(Your objective):
A stretch of the entries below is to be set down exactly, running from the line with "The height and width of the screenshot is (754, 1080)." through the line with "Given: Go to People & Logins tab", both included, and no other line.

(Supplied material):
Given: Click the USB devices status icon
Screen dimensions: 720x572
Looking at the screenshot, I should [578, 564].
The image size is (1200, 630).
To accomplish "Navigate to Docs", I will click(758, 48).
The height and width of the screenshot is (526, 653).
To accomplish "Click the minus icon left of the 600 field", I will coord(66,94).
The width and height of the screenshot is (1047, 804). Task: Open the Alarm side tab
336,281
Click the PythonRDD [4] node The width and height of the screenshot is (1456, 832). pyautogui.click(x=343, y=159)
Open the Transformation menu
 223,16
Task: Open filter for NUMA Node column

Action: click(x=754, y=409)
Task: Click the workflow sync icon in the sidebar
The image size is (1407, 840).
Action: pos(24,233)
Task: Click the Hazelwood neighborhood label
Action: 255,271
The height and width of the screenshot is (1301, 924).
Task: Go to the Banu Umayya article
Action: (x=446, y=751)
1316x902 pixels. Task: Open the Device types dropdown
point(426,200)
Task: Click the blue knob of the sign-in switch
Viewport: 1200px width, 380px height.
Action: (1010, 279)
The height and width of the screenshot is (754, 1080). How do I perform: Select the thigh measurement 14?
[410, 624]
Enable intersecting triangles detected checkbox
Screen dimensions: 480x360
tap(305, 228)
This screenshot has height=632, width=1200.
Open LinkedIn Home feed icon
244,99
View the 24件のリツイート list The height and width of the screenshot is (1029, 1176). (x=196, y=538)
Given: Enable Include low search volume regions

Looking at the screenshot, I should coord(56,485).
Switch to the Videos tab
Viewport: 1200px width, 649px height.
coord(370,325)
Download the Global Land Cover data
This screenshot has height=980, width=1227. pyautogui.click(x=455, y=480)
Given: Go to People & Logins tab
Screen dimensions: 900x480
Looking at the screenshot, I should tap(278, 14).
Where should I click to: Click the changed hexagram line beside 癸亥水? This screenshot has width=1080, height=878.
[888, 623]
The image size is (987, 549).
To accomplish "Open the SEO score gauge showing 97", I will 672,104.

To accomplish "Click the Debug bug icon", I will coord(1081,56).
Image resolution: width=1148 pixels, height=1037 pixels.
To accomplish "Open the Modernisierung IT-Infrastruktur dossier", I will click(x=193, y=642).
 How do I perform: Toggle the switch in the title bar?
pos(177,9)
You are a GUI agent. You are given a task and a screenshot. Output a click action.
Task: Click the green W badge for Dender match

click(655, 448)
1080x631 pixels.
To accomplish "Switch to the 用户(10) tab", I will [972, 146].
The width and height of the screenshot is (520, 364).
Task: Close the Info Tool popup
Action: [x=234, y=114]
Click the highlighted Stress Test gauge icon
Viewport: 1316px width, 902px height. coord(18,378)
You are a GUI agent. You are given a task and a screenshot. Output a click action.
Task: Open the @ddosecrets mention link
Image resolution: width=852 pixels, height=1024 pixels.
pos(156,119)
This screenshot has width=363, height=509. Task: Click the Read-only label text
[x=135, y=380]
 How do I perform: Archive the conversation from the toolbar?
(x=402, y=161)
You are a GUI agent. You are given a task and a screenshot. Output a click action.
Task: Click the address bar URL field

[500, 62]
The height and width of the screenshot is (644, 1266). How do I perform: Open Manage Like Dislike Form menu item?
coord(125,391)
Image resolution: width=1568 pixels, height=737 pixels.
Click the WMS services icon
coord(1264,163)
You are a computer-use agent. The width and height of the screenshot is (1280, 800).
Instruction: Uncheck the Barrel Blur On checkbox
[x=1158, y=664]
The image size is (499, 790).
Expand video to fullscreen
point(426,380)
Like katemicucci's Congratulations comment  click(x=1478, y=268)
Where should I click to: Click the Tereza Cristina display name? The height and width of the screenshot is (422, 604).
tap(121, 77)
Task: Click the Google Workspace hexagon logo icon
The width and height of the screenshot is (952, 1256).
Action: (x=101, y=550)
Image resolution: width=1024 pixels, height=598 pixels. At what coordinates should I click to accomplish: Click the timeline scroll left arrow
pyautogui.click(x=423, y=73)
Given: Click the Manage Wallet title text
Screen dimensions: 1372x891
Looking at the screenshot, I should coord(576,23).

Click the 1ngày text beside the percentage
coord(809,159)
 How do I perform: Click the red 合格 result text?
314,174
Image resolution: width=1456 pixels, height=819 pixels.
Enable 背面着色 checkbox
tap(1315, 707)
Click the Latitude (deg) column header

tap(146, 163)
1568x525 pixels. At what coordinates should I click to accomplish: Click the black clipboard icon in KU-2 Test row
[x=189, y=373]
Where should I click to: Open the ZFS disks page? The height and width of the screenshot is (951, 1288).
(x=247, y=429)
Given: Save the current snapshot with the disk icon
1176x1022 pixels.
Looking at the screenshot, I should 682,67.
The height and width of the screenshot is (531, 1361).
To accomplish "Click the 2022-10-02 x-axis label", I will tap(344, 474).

(Result of the exercise):
The height and width of the screenshot is (754, 1080). How do I perform: Select the thigh measurement 14?
[410, 624]
Enable intersecting triangles detected checkbox
Screen dimensions: 480x360
tap(305, 228)
This screenshot has height=632, width=1200.
Open LinkedIn Home feed icon
244,99
View the 24件のリツイート list The height and width of the screenshot is (1029, 1176). (x=196, y=538)
Given: Enable Include low search volume regions

Looking at the screenshot, I should coord(56,485).
Switch to the Videos tab
Viewport: 1200px width, 649px height.
coord(370,325)
Download the Global Land Cover data
This screenshot has height=980, width=1227. pyautogui.click(x=455, y=480)
Given: Go to People & Logins tab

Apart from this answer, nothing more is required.